**Reading text**.
◆ ◆ ◆ ◆ ◆

# Pigeon trap door designs



## Pigeondude100 (Aug 4, 2011)

Hello everyone,
I was making my trap door and I was wondering what design of trap door works better: the bobs, or just or the traditional piece of wood pointed inwards?
I heard the pigeons might hesitate with the bobs, is this true?
Thanks


----------



## DAK1 (Jan 24, 2010)

*Bobs*

I use bobs on one of the lofts that I have and I notice hesitation when trap training the young. It is the initial resistance of the bob when pushing through but they soon overcome the fear.


----------



## LizBerg (Dec 1, 2010)

I have a bob door, but I also have a roller that is smart enough to figure out how to get in and out at will (he flips the bobs up). He has become my favourite, so I let him come and go as he pleases. 

That being said, you could always make a landing perch big enough that it could flip up and block the door when you want them to stay in. I believe Foy's sells something like that.


----------



## Pigeondude100 (Aug 4, 2011)

Hey guys,
thanks for the help. After working all day on my trap I am finally finished with it and my two tipplers already understand that the trap is an entrance 
Anyways I decided to go with the trap with the plywood pointing inward because it was easier.
So, now I am exhausted (who knew making a pigeon traap would be so time consuming....ahh Texas)
Thanks guys!!


----------

◆ ◆ ◆ ◆ ◆

**Parts of the exercise**.
[1] In the trap door thread, reproduce word for word everything from "I have a bob" down to "as he pleases.".
[2] Translate this sentence from the trap door thread into Spanish: "Anyways I decided to go with the trap with the plywood pointing inward because it was easier."

**Given material**.

◆ ◆ ◆ ◆ ◆

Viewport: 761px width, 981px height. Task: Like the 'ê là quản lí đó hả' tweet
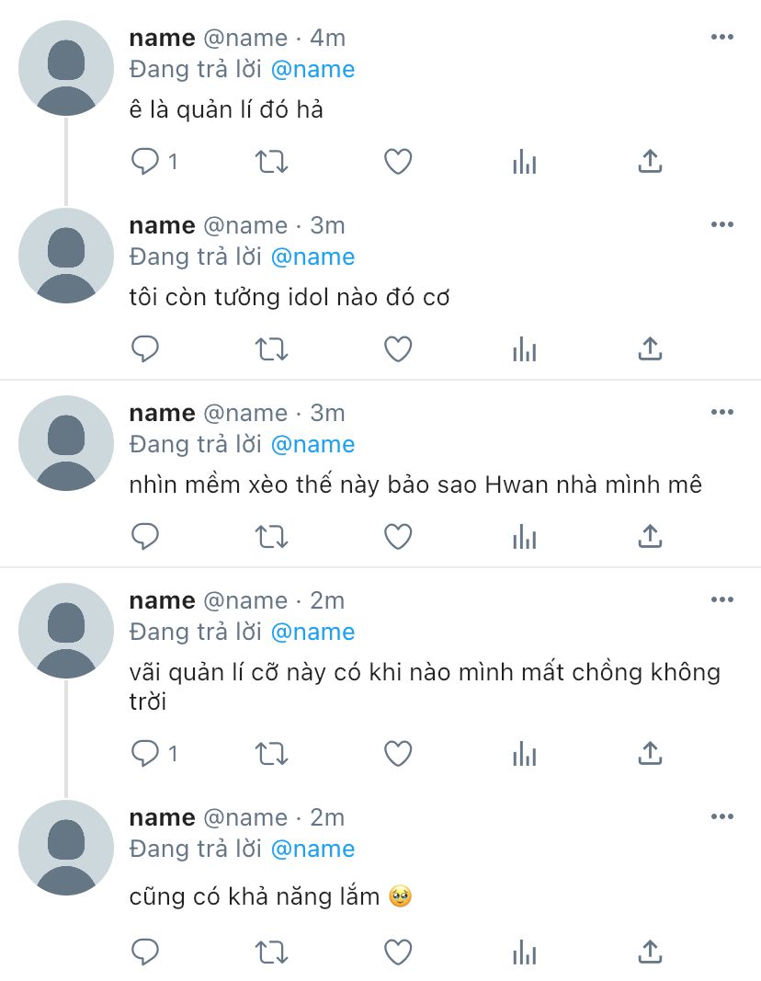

◆ ◆ ◆ ◆ ◆

**Exercise answers**.
[1]
I have a bob door, but I also have a roller that is smart enough to figure out how to get in and out at will (he flips the bobs up). He has become my favourite, so I let him come and go as he pleases.

[2] De todos modos, decidí optar por la trampa con el contrachapado apuntando hacia adentro porque era más fácil.